[Stored data entries]

=-=-=-=-=

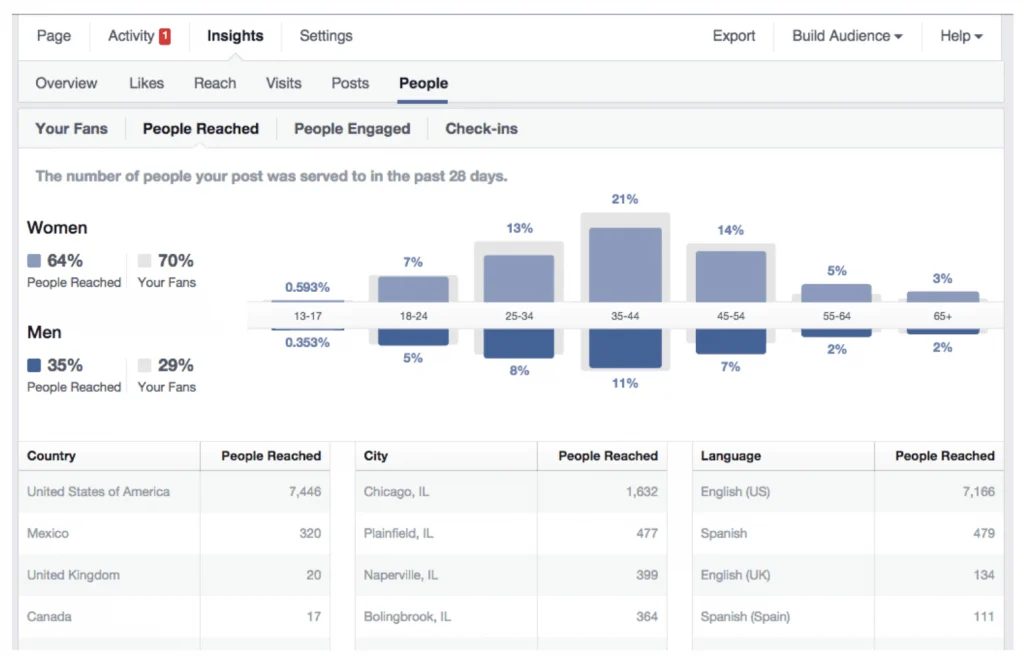
Task: Switch to the Settings tab
Action: click(x=326, y=36)
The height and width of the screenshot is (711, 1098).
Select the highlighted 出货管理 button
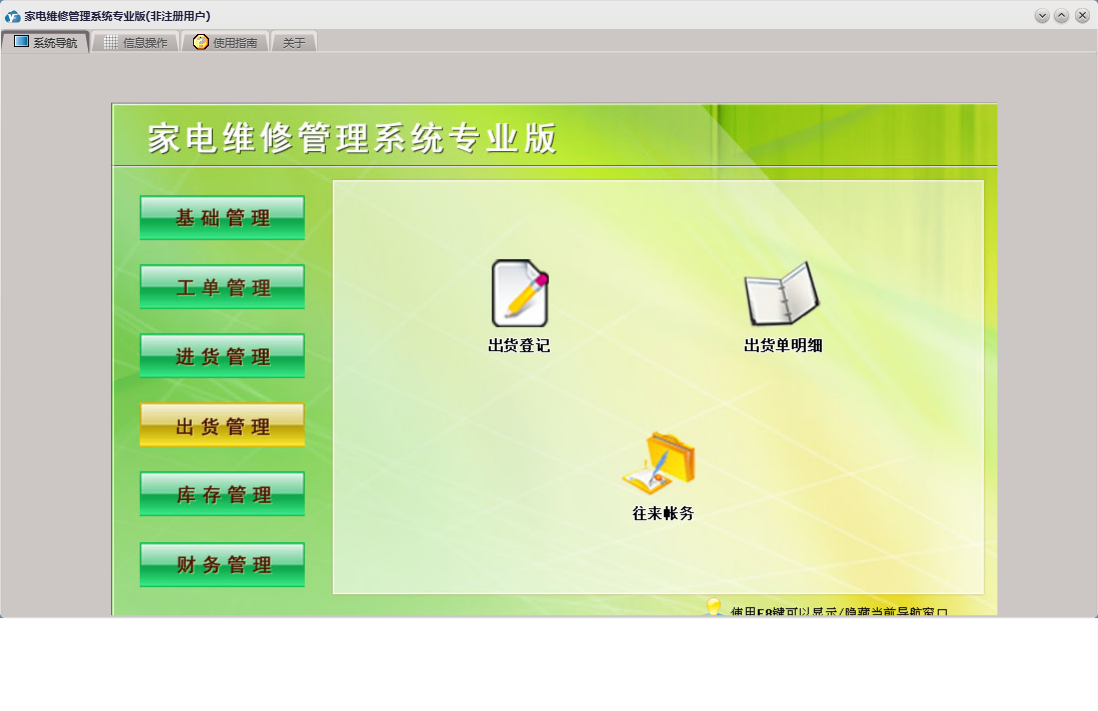pos(223,426)
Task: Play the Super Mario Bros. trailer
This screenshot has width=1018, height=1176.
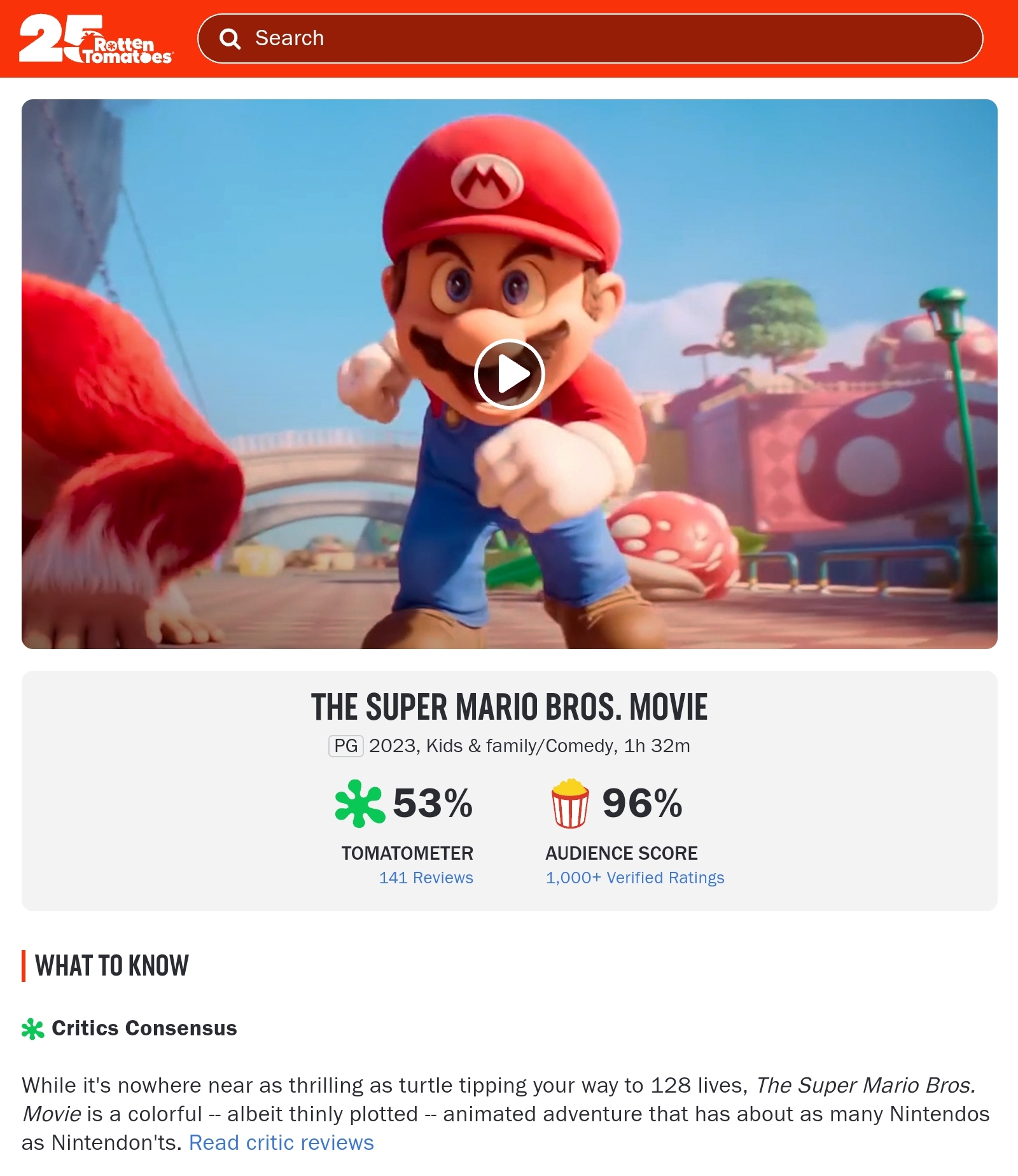Action: click(509, 374)
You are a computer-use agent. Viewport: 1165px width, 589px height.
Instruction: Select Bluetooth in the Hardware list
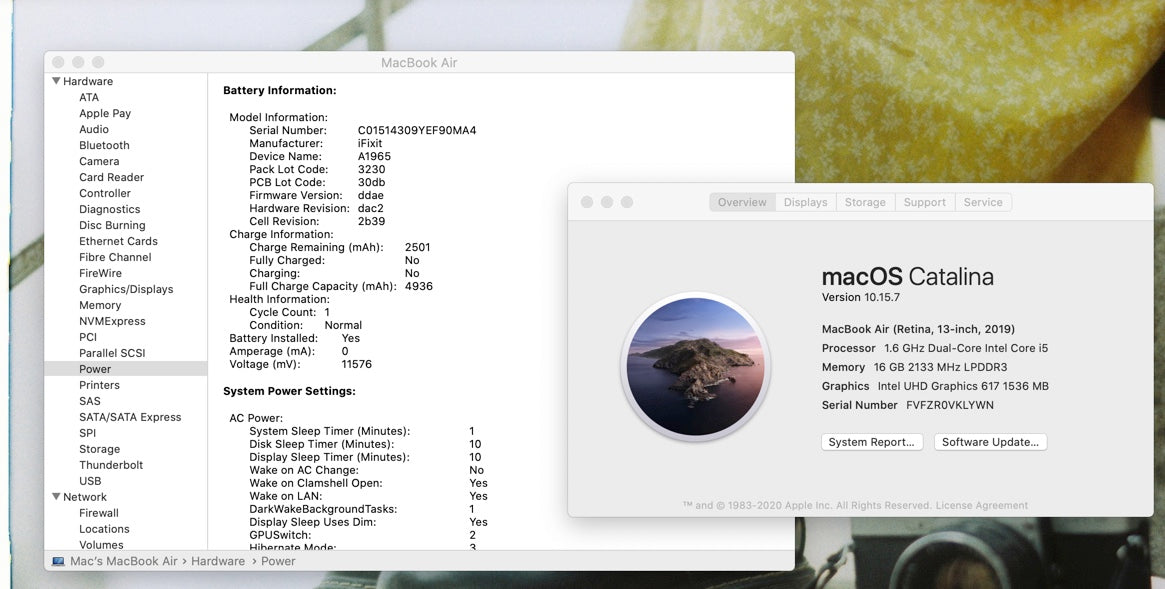pos(104,145)
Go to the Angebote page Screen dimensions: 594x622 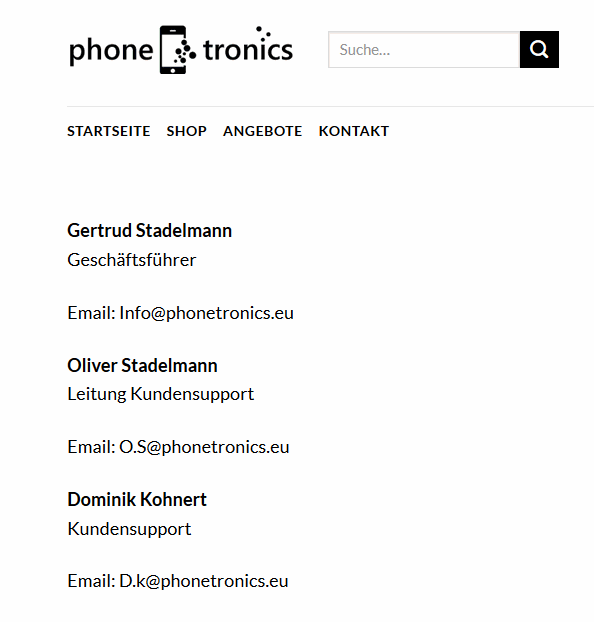pyautogui.click(x=263, y=131)
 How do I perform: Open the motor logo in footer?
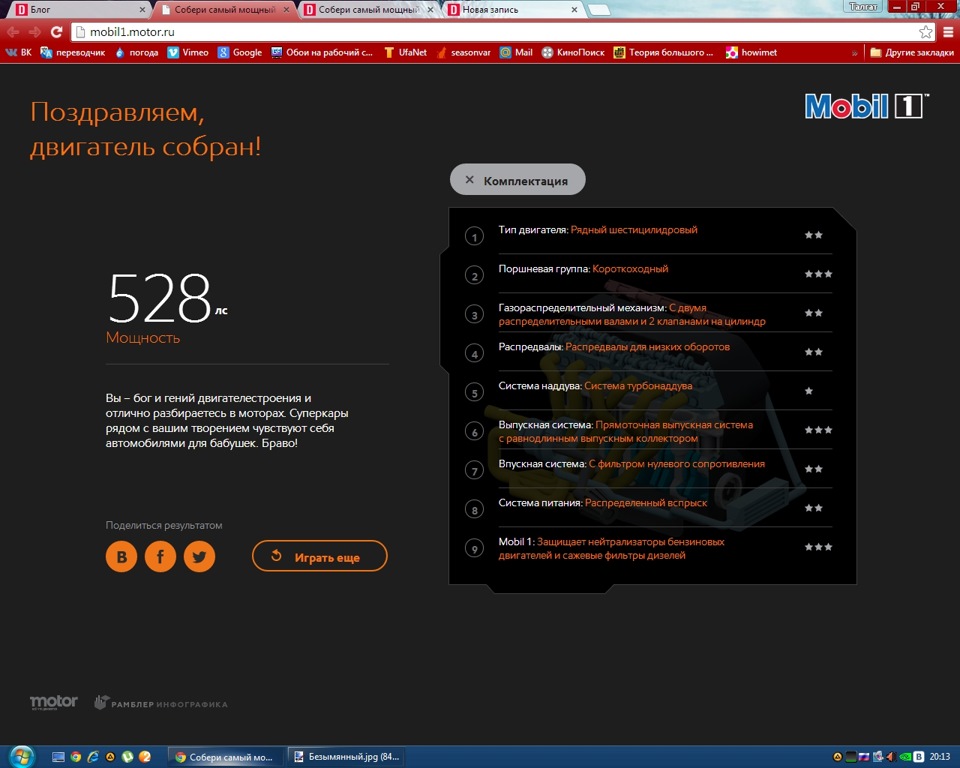click(54, 702)
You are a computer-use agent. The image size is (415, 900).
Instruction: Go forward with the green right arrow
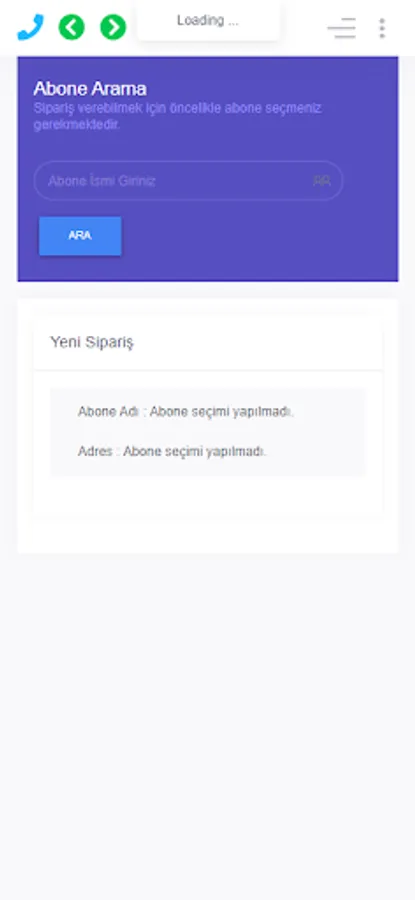point(113,27)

=-=-=-=-=

Aim of the task
When you reach the line that contains "Instruction: Go forward" in the records above, copy it and every line after it exactly through the last one, leaving out the pictures.

Result
Instruction: Go forward with the green right arrow
point(113,27)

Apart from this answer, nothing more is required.